Bill Adair said that it was “particularly troubling to see him echo claims of bias against the fact checkers” because he knows that the ones that took part in his program were signed up to be transparent and nonpartisan. He founded PolitiFact, one of the first participants in Facebook’s third party fact checker’s program, which he left in 2020.

Meta said that it would change how it enforces its policies, relying less on automated systems except for terrorism, child sexual exploitation, and fraud. The company’s U.S. content moderation team will move from California to Texas. It should help us build trust in places where there is less concern about the bias of our teams.

Out of Left Field: The Impact of Trump’s Decay on Meta and the Public Interests of False Narratives

“So we are going to get back to our roots, focus on reducing mistakes, simplifying our policies, and restoring free expression on our platforms,” he said.

Meta said it was abandoning third-party fact checkers and would instead rely on a community notes program which it said would allow users to write and rate notes next to posts. That’s similar to the approach Elon Musk has championed on X, the platform formerly known as Twitter.

Facebook’s head of community said his views on moderation have changed. Meta has made “too many mistakes” in how it applied its content policies, he said, and pointed to Trump’s election to a second term as “a cultural tipping point towards once again prioritizing speech.”

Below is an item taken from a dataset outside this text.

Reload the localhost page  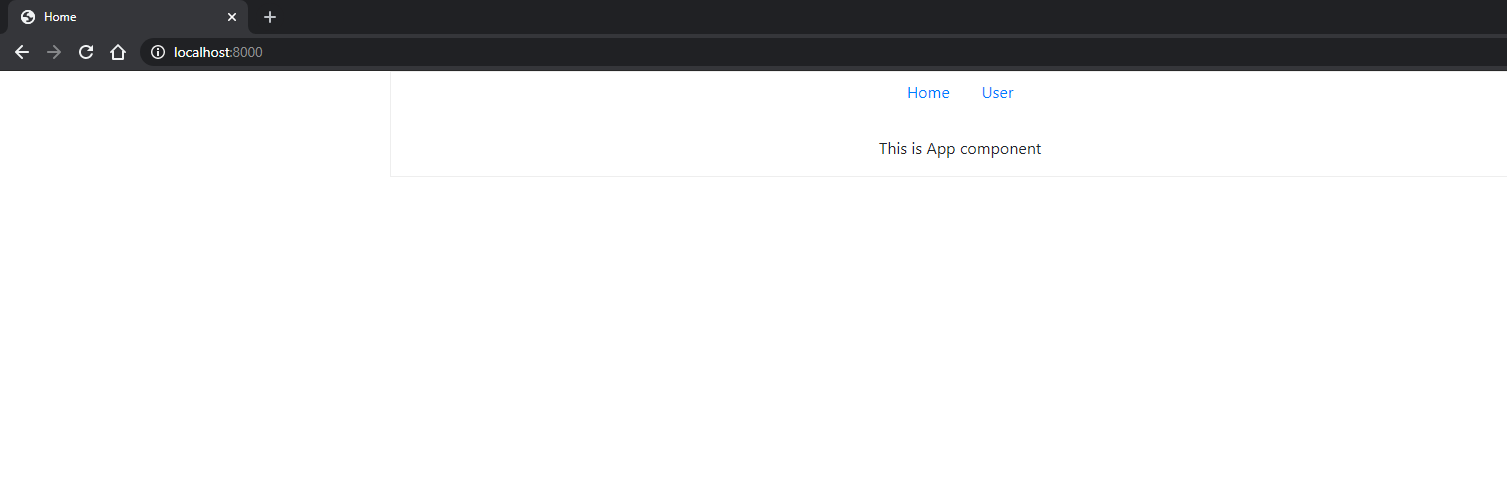point(86,52)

Conservatives became more conservative after the 2020 election and the COVID epidemic. The attack on the Capitol in January of 2021 prompted social media companies to ban Trump from their platforms, but they later allowed him to return. In recent years fact checkers and researchers of false narratives have become targets of Congressional probes and legal challenges.

Meta will apply its rules to 10 of its fact-checking partnerships that are based in the US.

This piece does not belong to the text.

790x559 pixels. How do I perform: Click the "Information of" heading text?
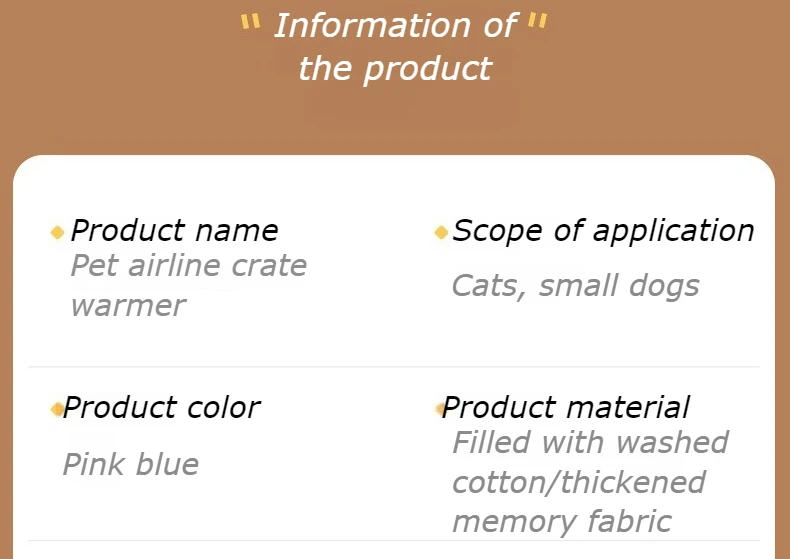395,26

For others the financial implications are even more dire. The editor at a US-based fact-checking organization that works with Meta is telling WIRED that they are going to drain out, because of Meta’s decision.

Lead Stories has a variety of revenue streams and most of them are outside of the US, but Duke thinks the decision would have an impact on them. Losing good, experienced journalists who will no longer be paid to research false claims on Meta platforms is the most painful part of this.

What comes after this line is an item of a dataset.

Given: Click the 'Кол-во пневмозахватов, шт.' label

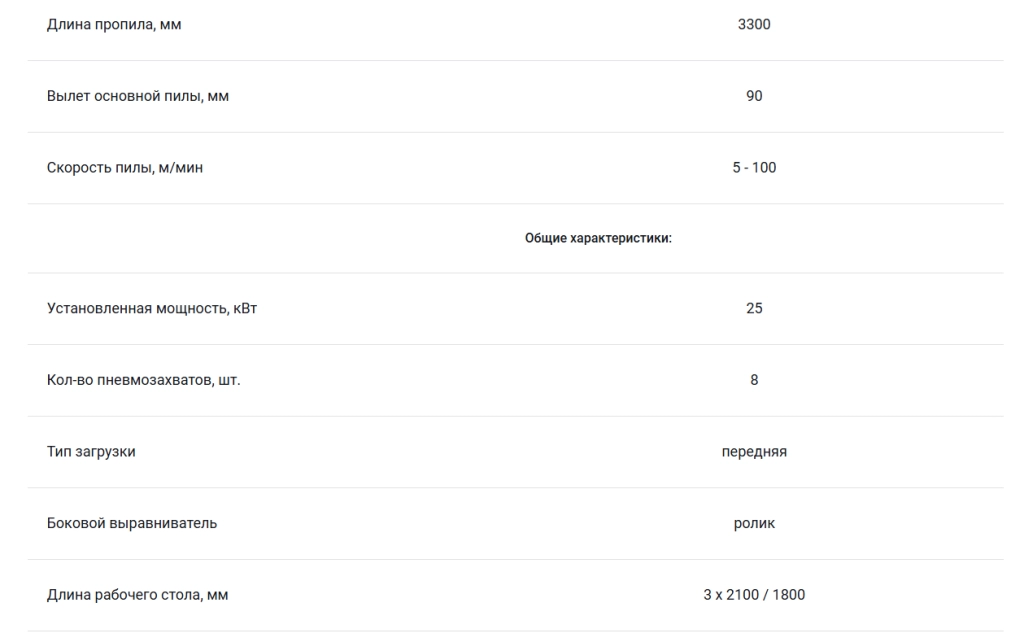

“We were blindsided by this,” Jesse Stiller, the managing editor of Meta fact-checking partner Check Your Fact, tells WIRED. 10 people are working in the newsroom for his organization. “This was totally unexpected and out of left field for us. We weren’t aware this decision was being considered until Mark dropped the video overnight.”

The news that Meta was no longer planning on using their services was announced in a blog post by chief global affairs officer Joel Kaplan on Tuesday morning and an accompanying video from Meta CEO Mark Zuckerberg. The company will rely on X-style Community Notes to flag content that they think is inaccurate or requires further explanation.